Dinosaur teeth serve as ‘climate time capsules,’ unlocking secrets of Earth’s ancient greenhouse climate

A previously unexploited source of information is now throwing new light on Earth’s climate during the age of dinosaurs. Fossilized dinosaur teeth show that concentrations of carbon dioxide in the atmosphere during the Mesozoic Era, i.e., 252 to 66 million years ago, were far higher than they are today. This has been determined by researchers at the universities in Göttingen, Mainz, and Bochum following the analysis of oxygen isotopes in the dental enamel of dinosaur teeth.

The scientists used a new innovative method to detect the relative ratios of all three natural oxygen isotopes, opening new prospects for geological climate research.

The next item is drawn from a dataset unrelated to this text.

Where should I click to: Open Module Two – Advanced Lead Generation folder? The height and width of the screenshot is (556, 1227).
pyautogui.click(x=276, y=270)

In addition, the isotope data shows that the primary production of all plants at the time was double that of the current yield. This probably contributed to a climate that was particularly dynamic when dinosaurs roamed Earth. The results of the research project have been published recently in the journal Proceedings of the National Academy of Sciences.

The team of researchers investigated the tooth enamel of dinosaur teeth found in North America, Africa and Europe and dating back to the late Jurassic and the late Cretaceous periods. Tooth enamel is one of the most stable biological materials. It contains three isotopes of the oxygen that a dinosaur would have inhaled with the air during respiration.

The ratios of individual isotopes in airborne oxygen are determined by changes in atmospheric carbon dioxide levels and the photosynthetic activity of vegetation. The resultant connection means that dinosaur teeth can be used to draw conclusions with regard to the nature of the climate and vegetation during the dinosaur age.

During the Late Jurassic, roughly 150 million years ago, the atmosphere contained a concentration of carbon dioxide (CO₂) four times that in the period before industrialization commenced, i.e., before human activity resulted in the release of large quantities of greenhouse gases into the air. Some 73 to 66 million years ago, in the Late Cretaceous, the corresponding concentration of CO₂ was three times higher than the preindustrial level.

The team discovered that certain teeth of Tyrannosaurus rex and Kaatedocus siberi contained unusual combinations of oxygen isotopes. This might be evidence of peaks of CO₂ levels in the air that could be attributable to volcanic activity, such as the massive eruptions that occurred in what is now India in the flood basalt region of the Deccan Traps at the end of the Cretaceous period. That the land and aquatic vegetation was more photosynthetically active in global terms can also probably be ascribed to the levels of CO₂ and the higher average annual temperatures.

The new results represent a breakthrough in paleoclimatology. To date, researchers have mainly used soil carbonates and so-called marine proxies to reconstruct the climate of the past. Marine proxies are indirect indicators present in marine environments that correlate so closely with the parameters under investigation that they represent surrogates for these.

Unfortunately, the results obtained are subject to uncertainty. By analyzing the three oxygen isotopes in fossilized teeth, the researchers have developed the first method focusing on land-based vertebrates.

“Our method provides us with completely new insights into Earth’s past,” stated the lead author of the paper, Dr. Dingsu Feng of the Geochemistry and Isotope Geology Department of the University of Göttingen. “We now have the possibility to use fossilized tooth enamel to study the composition of the atmosphere of the early Earth and the productivity of terrestrial and marine vegetation back then. This is crucial for our understanding of long-term climate dynamics.”

As Feng points out, dinosaurs are becoming climate experts: “Their teeth recorded the climate more than 150 million years ago—and at last we are able to read that record.”

“The information obtained through our study on the global primary production provides important evidence of both marine and terrestrial food webs that would otherwise be difficult to obtain, as the available plant biomass limits the abundance and number of species and the length of food chains in the ecosystem,” emphasized co-author Professor Dr. Eva M. Griebeler of the JGU Institute of Organismic and Molecular Evolution.

And JGU paleontologist Professor Dr. Thomas Tütken, also co-author of the article, added, “The analysis of the three oxygen isotopes in dental enamel allows us to also measure the proportions of oxygen assimilated with respiratory air and drinking water. This provides us with greater understanding of the physiology and paleobiology of dinosaurs but can equally be used for the study of other vertebrate species.”

Hence, the quantification of the three oxygen isotopes in the dental enamel of land-based vertebrates provides new insights into changes to the composition of the atmosphere and into the climatic and environmental conditions throughout the history of our planet.